Парадоксы Честертона снискали себе громкую славу. Он отдал дань повальному увлечению своего времени, но при этом его парадоксы соперничают с парадоксами Уайльда, законодателя и мэтра этого салонного литературного жанра. Если для Уайльда парадокс — искрометная, но бесцельная игра, то для Честертона говоря его же словами, парадокс — это «истина, поставленная на голову, чтобы на нее обратили внимание». Уайльд стремится усложнить простое, Честертон — упростить сложное; Уайльд искусно прячет истину под изысканно парадоксальной формой, Честертон эту истину вскрывает. Парадоксы Честертона представляют старую тему в совершенно новом освещении и этим необычайно стимулируют читательский интерес. Впрочем, парадоксы Честертона могут показаться и весьма навязчивыми. Писатель в самом деле бывает навязчив, но лишь настолько, насколько навязчивым было для него наступление прагматического бездушия капитализма на духовные идеалы средневековья, которые Честертон наивно представлял совершенными.

Как уже говорилось, многие положения Честертона выглядят довольно сомнительными. В творчестве почти каждого писателя, которого Честертон разбирает, он упрямо и часто неоправданно стремится отыскать то, что близко ему самому. Бывает, впрочем, что кажущаяся ошибочность его выводов обусловлена прежде всего терминологической путаницей, — в теории Честертон откровенно и сознательно слаб. Так, он отказывает своему, пожалуй, самому любимому писателю Диккенсу (его книга «Чарлз Диккенс» — одна из самых ярких в диккенсиане) в реализме. Однако очень скоро становится ясно, в каком «реализме» отказывает Честертон своему кумиру, в каком «реализме» обвиняет он современную прозу. «Сама по себе нелюбовь к Диккенсу, — пишет он, — основывается на странном убеждении, будто литература обязана копировать действительность». Такой копирующий, лишенный романтической приподнятости реализм мы обыкновенно называем натурализмом. Впрочем, подобная непроясненность терминов наблюдается в начале века не у одного Честертона.

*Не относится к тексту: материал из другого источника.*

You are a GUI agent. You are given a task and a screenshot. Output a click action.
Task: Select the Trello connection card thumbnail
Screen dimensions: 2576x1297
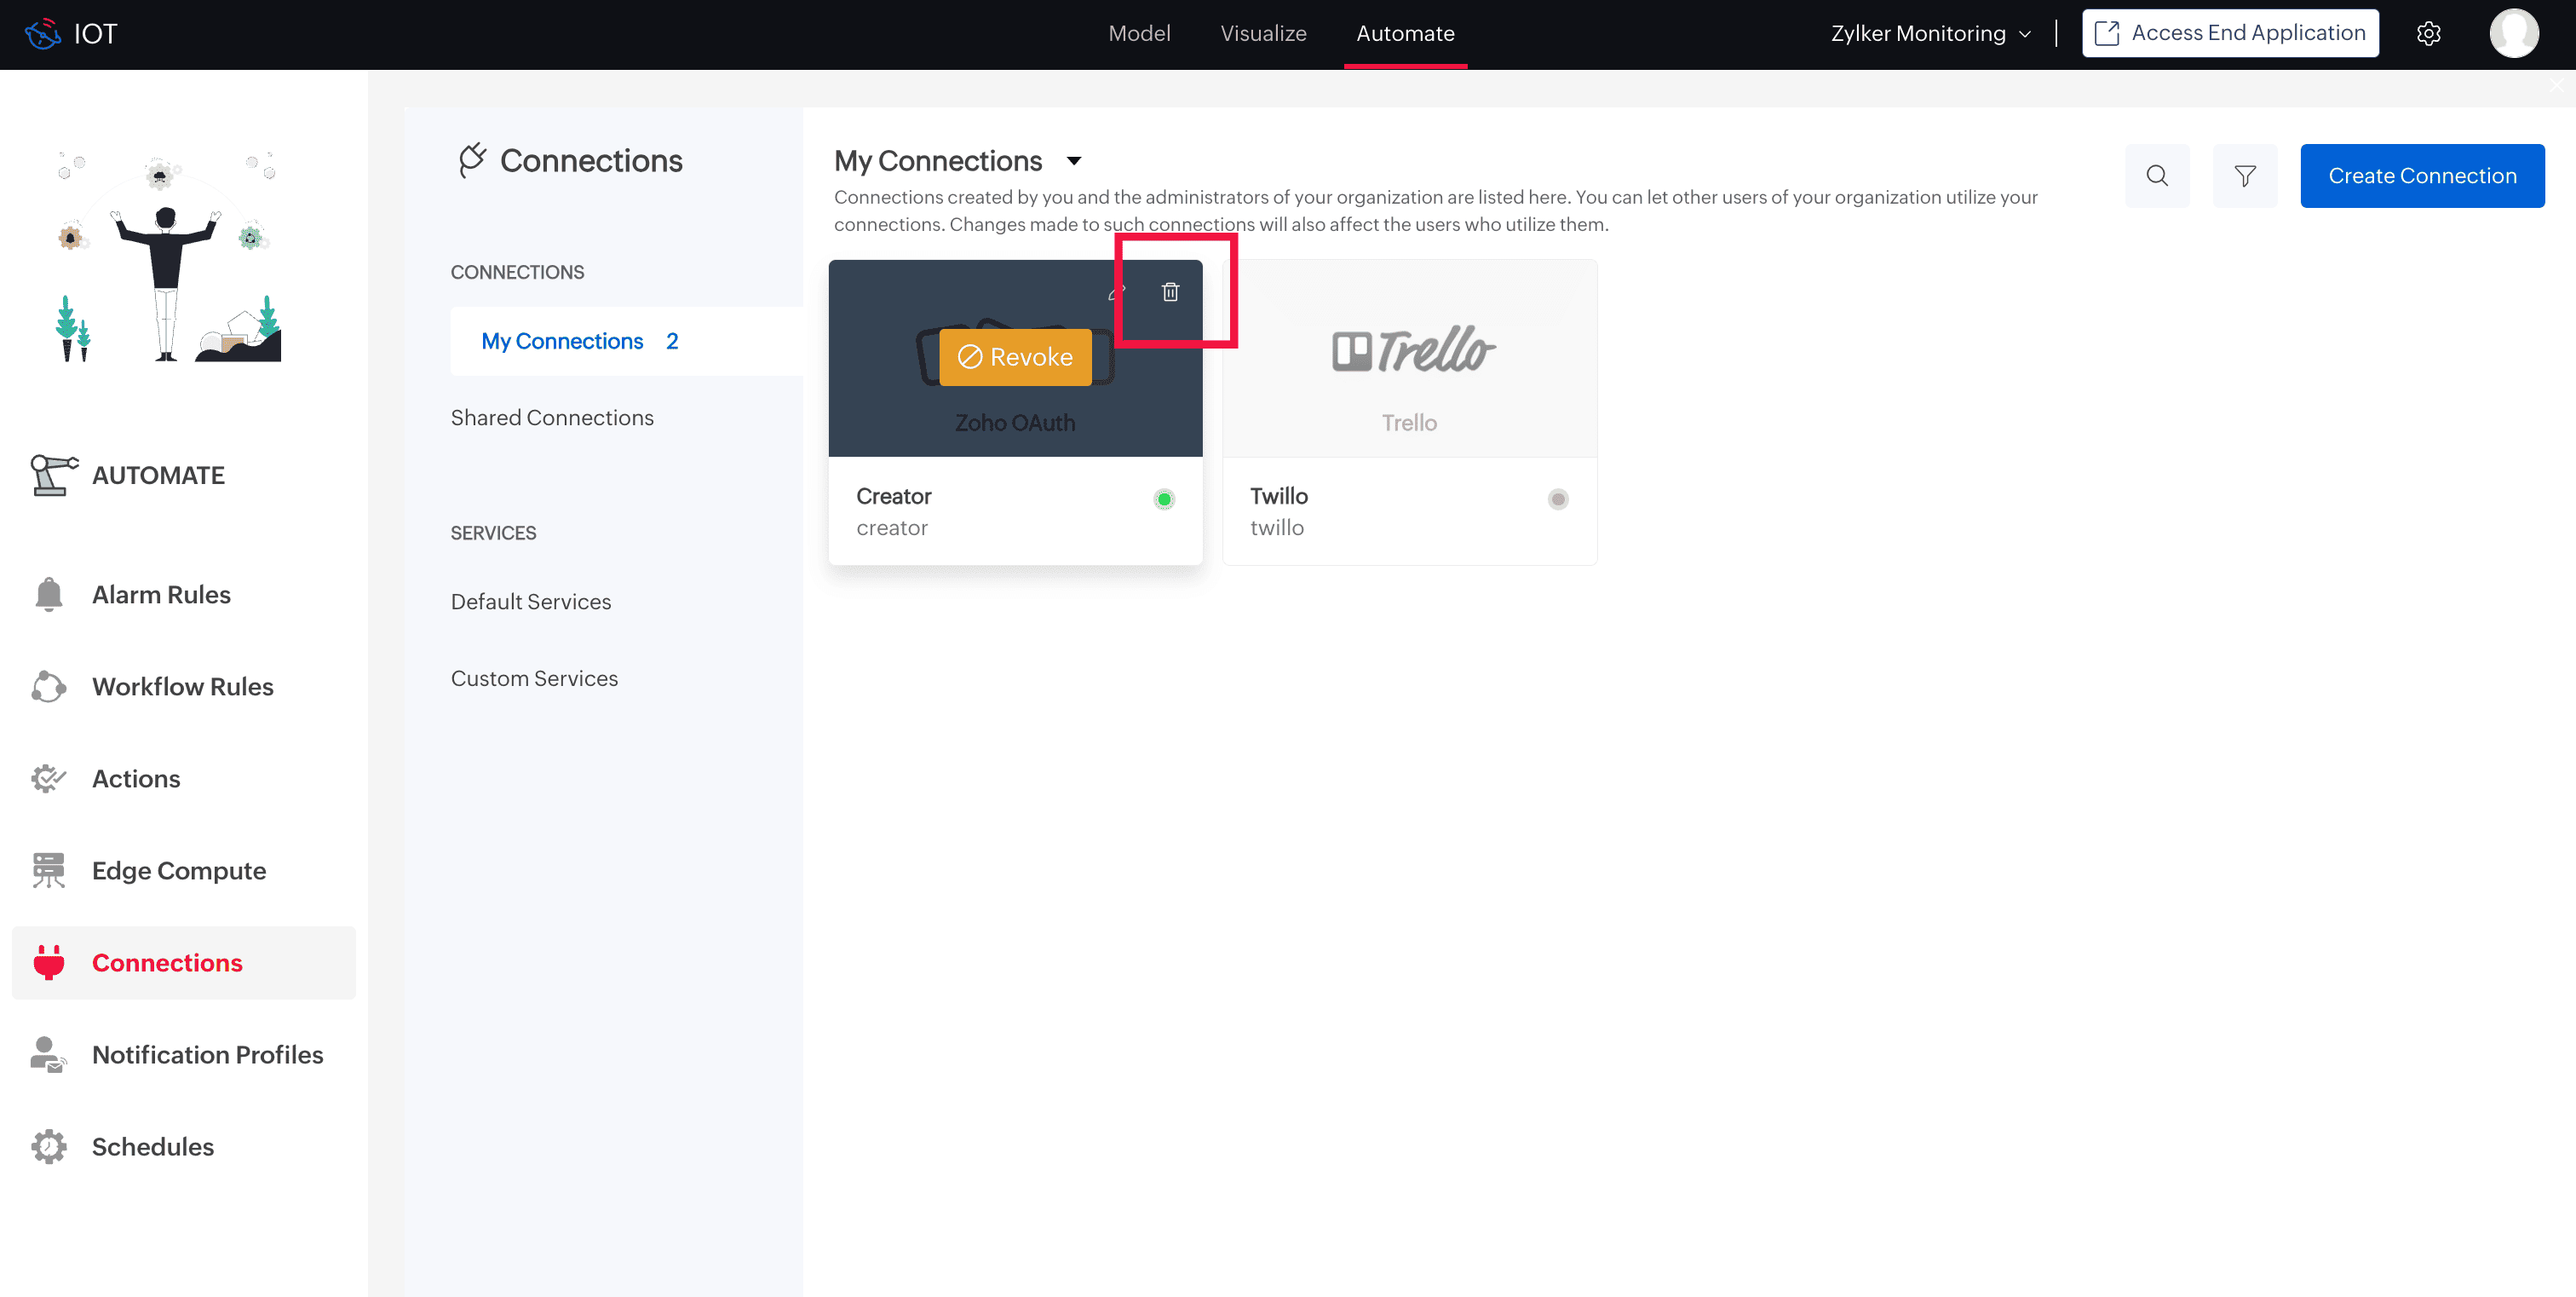point(1409,359)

Странной, на первый взгляд, представляется и попытка Честертона обосновать преимущества развлекательной литературы над серьезной. Кажется, цель, которой задался автор, совершенно недостижима. Более того, в самой постановке вопроса видится пристрастие Честертона к поэтизации повседневности, к уходу от реальности в мир вымысла, причем самого низкопробного. Между тем проблема в том виде, в каком ее представляет Честертон, оказывается куда сложнее. Во–первых, выясняется, что речь идет не столько о серьезной литературе вообще, сколько о литературе эстетской. Во–вторых, под «дешевым чтивом» (эссе написано в начале века) Честертон понимает литературу более высокого уровня, чем ту, что принято понимать теперь под «массовой». Наконец, и это самое главное, Честертон ставит перед собой цель не столько превознести дешевую мораль развлекательных серий, сколько показать то разлагающее влияние, которое оказывает эгоцентричное и декадентское мироощущение на общественные устои. Разумеется, Честертон несколько приукрасил «здоровую» мораль комиксов, но от этого значение его страстной инвективы не менее важно. Актуален смысл его эссе и по сей день, ведь со временем легкая развлекательная литература, впитав в себя все худшее из «светской» культуры (термин Честертона, которым он определяет «образованную» культуру в противовес естественности и неискушенности читательского вкуса), предстала в той же Англии беспринципным, аморальным и безграничным в своем влиянии массовым чтивом. Поневоле вспоминаются слова Честертона: «До тех пор пока разлагающее влияние светской культуры не коснется здоровой и грубой плоти популярной беллетристики, ее нравственные принципы не будут поколеблены». Только такой неисправимый оптимист, как он, мог верить, что этого никогда не случится.